* [TASK OBJECTIVE]: Copy the stretch from the start of the listing through the line containing "Looking at the screenshot, I should click(x=347, y=197).", swapping "icon" for "symbol" and leaving everything else unchanged.
>> start WORKING DATA
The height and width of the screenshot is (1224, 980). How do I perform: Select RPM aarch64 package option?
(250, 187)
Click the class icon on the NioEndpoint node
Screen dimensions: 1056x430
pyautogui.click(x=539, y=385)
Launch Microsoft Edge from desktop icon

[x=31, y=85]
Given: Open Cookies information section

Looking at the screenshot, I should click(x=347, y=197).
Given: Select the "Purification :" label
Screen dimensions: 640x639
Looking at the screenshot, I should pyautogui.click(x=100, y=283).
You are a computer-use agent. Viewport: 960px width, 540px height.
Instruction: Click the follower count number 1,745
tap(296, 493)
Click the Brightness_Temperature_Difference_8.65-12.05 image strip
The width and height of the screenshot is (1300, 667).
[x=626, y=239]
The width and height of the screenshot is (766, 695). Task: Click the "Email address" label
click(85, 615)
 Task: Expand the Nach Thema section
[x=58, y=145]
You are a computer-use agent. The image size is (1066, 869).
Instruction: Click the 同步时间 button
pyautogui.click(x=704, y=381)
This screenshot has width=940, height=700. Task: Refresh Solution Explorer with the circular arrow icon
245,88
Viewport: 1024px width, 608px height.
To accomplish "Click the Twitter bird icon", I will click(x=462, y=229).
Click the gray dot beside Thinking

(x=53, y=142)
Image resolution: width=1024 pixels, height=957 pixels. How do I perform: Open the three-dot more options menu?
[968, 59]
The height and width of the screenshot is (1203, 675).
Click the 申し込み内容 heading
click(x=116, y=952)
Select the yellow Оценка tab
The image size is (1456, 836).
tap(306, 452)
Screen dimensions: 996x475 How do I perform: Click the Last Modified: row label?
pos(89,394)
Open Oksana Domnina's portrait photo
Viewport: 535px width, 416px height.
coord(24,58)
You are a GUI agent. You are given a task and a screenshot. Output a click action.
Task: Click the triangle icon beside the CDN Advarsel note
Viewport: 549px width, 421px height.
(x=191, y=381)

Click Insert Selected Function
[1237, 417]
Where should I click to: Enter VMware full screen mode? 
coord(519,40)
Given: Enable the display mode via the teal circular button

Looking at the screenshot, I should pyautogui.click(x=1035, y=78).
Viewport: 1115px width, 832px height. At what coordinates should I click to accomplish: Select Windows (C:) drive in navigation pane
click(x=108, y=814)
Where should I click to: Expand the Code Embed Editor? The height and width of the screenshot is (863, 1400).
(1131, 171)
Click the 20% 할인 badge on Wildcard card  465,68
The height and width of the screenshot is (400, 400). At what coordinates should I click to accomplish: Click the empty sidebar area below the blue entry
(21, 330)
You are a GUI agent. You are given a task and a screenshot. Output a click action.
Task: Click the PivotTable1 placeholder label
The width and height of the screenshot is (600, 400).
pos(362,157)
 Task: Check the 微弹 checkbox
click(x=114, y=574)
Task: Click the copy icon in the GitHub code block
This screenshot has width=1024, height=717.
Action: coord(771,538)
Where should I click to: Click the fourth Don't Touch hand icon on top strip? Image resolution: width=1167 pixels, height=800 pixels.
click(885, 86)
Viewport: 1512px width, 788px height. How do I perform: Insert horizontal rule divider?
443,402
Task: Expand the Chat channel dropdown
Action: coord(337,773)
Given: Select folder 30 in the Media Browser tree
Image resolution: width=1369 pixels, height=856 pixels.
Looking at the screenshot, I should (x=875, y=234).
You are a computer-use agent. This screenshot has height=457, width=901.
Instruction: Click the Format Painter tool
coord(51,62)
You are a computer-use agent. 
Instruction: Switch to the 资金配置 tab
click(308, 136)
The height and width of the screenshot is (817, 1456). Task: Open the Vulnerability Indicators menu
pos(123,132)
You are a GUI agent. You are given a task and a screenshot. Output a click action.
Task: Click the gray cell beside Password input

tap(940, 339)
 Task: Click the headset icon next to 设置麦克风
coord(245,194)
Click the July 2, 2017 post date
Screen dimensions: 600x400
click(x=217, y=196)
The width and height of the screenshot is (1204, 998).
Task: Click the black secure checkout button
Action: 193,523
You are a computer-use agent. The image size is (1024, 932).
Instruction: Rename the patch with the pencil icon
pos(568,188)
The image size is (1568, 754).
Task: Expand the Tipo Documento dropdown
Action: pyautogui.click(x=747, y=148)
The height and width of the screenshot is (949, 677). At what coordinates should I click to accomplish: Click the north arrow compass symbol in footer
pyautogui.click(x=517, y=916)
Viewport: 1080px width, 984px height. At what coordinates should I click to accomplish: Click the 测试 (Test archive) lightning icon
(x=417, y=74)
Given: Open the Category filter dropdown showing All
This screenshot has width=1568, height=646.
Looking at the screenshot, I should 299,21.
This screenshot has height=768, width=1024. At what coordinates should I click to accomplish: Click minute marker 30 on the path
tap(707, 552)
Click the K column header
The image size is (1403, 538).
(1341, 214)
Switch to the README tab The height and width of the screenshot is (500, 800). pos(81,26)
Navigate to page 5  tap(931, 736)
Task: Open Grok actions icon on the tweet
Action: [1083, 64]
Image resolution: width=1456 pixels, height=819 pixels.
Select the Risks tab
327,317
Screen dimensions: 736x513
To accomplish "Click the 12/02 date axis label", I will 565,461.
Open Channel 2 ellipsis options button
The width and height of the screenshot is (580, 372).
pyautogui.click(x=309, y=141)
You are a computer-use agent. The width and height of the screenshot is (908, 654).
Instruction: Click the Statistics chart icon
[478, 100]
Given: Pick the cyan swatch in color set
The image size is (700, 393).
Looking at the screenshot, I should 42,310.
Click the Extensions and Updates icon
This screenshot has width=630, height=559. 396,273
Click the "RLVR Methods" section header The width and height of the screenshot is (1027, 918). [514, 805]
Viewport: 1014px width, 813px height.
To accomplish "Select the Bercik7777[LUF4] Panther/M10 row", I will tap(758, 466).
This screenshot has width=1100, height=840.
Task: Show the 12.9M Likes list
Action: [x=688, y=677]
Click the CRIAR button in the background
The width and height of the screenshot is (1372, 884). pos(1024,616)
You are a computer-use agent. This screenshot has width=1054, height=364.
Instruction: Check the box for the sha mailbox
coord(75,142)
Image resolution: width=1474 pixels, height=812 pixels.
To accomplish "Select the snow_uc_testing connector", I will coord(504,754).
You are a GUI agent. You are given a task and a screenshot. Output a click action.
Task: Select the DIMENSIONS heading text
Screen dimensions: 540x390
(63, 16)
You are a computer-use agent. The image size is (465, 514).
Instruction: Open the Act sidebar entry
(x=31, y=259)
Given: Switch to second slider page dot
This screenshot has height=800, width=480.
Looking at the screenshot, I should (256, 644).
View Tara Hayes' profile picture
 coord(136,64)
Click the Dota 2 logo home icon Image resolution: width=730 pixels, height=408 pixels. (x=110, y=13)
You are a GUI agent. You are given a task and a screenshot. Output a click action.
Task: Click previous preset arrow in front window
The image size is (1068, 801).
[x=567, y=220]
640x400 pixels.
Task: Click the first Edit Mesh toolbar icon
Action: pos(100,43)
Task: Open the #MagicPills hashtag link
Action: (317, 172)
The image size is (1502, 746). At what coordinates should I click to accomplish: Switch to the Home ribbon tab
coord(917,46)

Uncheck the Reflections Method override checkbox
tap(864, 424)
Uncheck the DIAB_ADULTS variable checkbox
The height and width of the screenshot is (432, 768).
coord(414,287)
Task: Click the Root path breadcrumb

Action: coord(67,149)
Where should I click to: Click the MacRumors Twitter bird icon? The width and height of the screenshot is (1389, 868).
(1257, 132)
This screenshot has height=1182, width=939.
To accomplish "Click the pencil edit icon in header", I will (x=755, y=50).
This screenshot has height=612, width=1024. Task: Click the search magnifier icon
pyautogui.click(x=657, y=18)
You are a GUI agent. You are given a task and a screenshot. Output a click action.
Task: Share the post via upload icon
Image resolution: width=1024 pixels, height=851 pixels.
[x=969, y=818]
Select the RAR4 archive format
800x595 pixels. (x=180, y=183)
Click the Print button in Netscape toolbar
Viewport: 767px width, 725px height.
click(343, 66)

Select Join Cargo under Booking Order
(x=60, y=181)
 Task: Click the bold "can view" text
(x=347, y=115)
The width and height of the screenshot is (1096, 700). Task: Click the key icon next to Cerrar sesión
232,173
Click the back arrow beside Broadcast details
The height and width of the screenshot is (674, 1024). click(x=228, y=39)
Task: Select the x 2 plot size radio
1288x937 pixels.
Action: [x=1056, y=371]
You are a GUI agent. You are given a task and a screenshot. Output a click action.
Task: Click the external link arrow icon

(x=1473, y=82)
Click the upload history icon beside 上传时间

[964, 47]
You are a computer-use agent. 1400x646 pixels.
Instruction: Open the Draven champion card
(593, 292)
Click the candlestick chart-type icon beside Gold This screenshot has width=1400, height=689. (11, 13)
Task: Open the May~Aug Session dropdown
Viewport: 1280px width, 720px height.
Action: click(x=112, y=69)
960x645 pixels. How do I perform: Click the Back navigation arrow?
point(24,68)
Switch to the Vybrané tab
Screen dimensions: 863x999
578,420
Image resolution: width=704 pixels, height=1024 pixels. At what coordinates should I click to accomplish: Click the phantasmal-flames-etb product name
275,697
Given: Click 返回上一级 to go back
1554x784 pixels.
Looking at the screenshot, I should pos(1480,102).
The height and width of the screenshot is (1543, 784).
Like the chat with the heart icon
>> end WORKING DATA
* [WRITTEN ANSWER]:
The height and width of the screenshot is (1224, 980). How do I perform: Select RPM aarch64 package option?
(250, 187)
Click the class symbol on the NioEndpoint node
Screen dimensions: 1056x430
pyautogui.click(x=539, y=385)
Launch Microsoft Edge from desktop symbol

[x=31, y=85]
Given: Open Cookies information section

Looking at the screenshot, I should click(x=347, y=197).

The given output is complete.